Collected data entries
--
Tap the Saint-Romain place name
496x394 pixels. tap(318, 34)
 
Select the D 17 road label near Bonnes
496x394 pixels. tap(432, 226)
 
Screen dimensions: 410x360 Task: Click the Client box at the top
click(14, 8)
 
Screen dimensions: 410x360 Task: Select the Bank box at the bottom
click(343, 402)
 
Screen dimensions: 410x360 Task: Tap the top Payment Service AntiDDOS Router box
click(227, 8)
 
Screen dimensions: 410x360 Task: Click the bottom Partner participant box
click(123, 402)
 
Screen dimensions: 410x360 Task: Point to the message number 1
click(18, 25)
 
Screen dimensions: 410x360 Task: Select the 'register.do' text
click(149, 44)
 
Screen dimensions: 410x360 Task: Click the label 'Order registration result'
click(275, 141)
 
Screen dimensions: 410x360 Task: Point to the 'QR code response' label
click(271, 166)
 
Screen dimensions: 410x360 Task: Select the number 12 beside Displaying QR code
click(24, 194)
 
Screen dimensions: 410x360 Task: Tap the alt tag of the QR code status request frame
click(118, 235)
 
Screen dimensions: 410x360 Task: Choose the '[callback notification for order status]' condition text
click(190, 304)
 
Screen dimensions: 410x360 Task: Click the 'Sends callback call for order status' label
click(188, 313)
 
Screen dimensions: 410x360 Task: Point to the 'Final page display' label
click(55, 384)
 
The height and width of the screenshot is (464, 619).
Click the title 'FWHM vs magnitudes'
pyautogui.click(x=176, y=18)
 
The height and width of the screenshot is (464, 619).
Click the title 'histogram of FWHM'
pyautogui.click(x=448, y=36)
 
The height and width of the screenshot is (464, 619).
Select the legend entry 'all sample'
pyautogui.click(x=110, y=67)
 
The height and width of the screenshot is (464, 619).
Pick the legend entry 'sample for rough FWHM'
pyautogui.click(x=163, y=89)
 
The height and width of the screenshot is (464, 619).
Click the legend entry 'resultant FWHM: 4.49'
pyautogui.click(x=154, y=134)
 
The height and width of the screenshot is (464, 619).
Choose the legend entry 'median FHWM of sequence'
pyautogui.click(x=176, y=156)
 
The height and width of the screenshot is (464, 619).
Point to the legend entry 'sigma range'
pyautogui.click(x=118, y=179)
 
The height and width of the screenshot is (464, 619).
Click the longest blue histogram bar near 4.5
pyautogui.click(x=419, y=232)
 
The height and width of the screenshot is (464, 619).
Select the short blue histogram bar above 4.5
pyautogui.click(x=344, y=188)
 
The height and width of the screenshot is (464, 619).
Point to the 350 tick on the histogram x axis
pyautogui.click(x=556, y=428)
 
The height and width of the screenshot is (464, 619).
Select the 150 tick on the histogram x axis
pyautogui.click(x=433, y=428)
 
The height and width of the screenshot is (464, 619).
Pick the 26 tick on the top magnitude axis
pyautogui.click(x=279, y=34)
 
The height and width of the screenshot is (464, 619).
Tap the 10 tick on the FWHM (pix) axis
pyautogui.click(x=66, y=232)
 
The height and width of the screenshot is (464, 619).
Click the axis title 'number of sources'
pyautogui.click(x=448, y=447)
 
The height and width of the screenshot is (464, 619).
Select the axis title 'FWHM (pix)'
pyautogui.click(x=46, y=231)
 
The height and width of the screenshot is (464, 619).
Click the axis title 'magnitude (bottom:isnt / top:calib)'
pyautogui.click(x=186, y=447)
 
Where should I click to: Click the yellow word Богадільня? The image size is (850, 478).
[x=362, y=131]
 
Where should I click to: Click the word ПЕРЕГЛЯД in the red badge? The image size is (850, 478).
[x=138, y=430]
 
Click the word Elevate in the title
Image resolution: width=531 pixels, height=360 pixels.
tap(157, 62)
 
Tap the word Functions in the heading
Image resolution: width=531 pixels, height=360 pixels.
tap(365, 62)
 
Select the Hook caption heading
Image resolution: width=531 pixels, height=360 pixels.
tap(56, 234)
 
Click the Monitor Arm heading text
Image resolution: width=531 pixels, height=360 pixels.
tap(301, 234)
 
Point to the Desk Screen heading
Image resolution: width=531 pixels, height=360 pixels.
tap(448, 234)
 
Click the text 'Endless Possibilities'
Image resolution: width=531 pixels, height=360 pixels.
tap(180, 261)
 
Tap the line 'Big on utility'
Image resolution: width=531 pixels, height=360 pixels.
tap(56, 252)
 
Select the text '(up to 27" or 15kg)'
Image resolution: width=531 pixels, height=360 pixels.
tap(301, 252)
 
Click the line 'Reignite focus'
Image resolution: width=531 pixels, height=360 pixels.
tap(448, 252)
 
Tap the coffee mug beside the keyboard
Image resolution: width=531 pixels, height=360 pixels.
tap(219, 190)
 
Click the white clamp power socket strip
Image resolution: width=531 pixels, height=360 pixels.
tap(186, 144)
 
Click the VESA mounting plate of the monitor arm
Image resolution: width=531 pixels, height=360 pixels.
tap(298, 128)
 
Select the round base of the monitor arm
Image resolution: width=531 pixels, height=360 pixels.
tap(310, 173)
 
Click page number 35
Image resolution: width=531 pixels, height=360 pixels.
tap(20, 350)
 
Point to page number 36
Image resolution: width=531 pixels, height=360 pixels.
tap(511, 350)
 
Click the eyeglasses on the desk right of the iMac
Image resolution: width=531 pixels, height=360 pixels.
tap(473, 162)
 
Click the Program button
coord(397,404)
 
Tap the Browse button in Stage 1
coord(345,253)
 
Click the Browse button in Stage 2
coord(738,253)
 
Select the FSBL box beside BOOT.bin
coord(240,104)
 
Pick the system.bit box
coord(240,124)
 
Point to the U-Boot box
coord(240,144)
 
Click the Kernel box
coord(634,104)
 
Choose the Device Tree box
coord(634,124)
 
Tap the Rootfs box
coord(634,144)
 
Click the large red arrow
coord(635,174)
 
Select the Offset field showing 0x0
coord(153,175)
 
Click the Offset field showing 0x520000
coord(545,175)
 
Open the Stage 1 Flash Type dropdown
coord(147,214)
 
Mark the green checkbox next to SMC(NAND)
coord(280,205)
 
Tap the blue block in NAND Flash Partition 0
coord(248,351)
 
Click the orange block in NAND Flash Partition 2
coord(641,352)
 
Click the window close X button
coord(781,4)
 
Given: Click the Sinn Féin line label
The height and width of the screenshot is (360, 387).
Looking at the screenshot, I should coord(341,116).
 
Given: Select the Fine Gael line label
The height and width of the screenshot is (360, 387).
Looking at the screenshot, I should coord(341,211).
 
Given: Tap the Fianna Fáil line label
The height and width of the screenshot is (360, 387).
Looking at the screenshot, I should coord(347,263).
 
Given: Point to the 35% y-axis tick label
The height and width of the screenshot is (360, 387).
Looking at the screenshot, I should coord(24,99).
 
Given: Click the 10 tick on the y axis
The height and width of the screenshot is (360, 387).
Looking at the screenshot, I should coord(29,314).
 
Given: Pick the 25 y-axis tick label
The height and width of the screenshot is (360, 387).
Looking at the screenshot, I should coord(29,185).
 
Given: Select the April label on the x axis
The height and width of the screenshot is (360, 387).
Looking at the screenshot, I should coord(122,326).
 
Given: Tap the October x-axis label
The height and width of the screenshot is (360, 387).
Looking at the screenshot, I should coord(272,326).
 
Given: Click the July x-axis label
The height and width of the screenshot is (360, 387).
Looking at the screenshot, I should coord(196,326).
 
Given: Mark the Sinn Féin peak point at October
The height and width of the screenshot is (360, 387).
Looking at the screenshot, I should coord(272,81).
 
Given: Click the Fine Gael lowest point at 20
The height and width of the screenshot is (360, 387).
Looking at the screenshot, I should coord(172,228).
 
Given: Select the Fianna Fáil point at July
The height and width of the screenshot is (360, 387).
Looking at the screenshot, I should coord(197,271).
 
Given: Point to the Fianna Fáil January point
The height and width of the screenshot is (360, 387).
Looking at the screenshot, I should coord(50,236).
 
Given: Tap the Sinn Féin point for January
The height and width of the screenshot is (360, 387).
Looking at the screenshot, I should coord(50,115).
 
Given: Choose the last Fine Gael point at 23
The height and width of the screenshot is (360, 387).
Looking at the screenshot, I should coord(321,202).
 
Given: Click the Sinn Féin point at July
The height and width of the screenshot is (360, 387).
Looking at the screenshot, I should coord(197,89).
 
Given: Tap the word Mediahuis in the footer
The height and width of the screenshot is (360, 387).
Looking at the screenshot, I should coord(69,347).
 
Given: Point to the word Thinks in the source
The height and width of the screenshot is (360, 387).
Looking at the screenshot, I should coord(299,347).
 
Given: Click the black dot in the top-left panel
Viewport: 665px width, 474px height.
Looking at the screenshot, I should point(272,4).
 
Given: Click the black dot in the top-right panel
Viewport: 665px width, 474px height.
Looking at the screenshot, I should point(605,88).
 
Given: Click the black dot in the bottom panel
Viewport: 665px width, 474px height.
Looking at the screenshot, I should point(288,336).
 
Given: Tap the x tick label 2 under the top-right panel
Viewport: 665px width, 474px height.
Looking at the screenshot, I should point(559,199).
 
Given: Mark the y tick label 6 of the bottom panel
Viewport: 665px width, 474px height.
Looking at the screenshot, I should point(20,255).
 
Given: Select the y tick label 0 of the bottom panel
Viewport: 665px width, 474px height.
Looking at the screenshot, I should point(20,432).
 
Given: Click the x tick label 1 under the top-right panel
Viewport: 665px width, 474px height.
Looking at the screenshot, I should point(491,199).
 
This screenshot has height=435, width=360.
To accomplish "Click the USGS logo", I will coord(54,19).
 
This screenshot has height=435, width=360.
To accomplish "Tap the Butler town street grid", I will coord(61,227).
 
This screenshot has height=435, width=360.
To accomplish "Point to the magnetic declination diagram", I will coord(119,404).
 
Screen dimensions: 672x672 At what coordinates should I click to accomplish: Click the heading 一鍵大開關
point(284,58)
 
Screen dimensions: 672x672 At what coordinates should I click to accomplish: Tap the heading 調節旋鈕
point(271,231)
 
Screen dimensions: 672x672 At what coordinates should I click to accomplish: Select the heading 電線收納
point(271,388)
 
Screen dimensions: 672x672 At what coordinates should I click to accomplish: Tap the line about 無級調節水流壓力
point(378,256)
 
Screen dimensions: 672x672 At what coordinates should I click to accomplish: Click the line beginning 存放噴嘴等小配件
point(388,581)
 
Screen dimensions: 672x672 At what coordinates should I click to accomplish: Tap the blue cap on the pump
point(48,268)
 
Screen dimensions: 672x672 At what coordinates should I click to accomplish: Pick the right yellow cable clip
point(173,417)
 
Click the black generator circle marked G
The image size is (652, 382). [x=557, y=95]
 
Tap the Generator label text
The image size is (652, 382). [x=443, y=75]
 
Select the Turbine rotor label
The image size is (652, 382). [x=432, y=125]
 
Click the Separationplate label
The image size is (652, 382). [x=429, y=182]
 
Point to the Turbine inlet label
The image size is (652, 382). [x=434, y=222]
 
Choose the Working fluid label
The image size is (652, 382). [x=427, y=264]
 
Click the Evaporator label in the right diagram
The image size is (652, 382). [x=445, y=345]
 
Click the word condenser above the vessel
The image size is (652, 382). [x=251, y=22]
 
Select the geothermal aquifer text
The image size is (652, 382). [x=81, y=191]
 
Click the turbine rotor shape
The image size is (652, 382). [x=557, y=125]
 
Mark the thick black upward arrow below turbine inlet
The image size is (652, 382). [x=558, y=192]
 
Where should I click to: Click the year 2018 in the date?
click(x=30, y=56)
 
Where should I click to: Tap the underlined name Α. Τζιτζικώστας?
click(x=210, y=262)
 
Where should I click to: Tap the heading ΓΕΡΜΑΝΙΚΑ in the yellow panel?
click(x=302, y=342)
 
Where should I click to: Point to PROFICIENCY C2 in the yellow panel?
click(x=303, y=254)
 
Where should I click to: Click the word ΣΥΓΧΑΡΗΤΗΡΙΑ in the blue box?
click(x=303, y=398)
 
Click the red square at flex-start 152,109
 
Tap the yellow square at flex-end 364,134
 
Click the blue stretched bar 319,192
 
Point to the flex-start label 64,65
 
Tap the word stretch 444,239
--
* Task instructions:
Return the lines in the material above unchanged, starting at the line containing "Select the round base of the monitor arm" and ending at the line containing "coord(641,352)", both included.

* Written answer:
Select the round base of the monitor arm
Image resolution: width=531 pixels, height=360 pixels.
tap(310, 173)
 
Click page number 35
Image resolution: width=531 pixels, height=360 pixels.
tap(20, 350)
 
Point to page number 36
Image resolution: width=531 pixels, height=360 pixels.
tap(511, 350)
 
Click the eyeglasses on the desk right of the iMac
Image resolution: width=531 pixels, height=360 pixels.
tap(473, 162)
 
Click the Program button
coord(397,404)
 
Tap the Browse button in Stage 1
coord(345,253)
 
Click the Browse button in Stage 2
coord(738,253)
 
Select the FSBL box beside BOOT.bin
coord(240,104)
 
Pick the system.bit box
coord(240,124)
 
Point to the U-Boot box
coord(240,144)
 
Click the Kernel box
coord(634,104)
 
Choose the Device Tree box
coord(634,124)
 
Tap the Rootfs box
coord(634,144)
 
Click the large red arrow
coord(635,174)
 
Select the Offset field showing 0x0
coord(153,175)
 
Click the Offset field showing 0x520000
coord(545,175)
 
Open the Stage 1 Flash Type dropdown
coord(147,214)
 
Mark the green checkbox next to SMC(NAND)
coord(280,205)
 
Tap the blue block in NAND Flash Partition 0
coord(248,351)
 
Click the orange block in NAND Flash Partition 2
coord(641,352)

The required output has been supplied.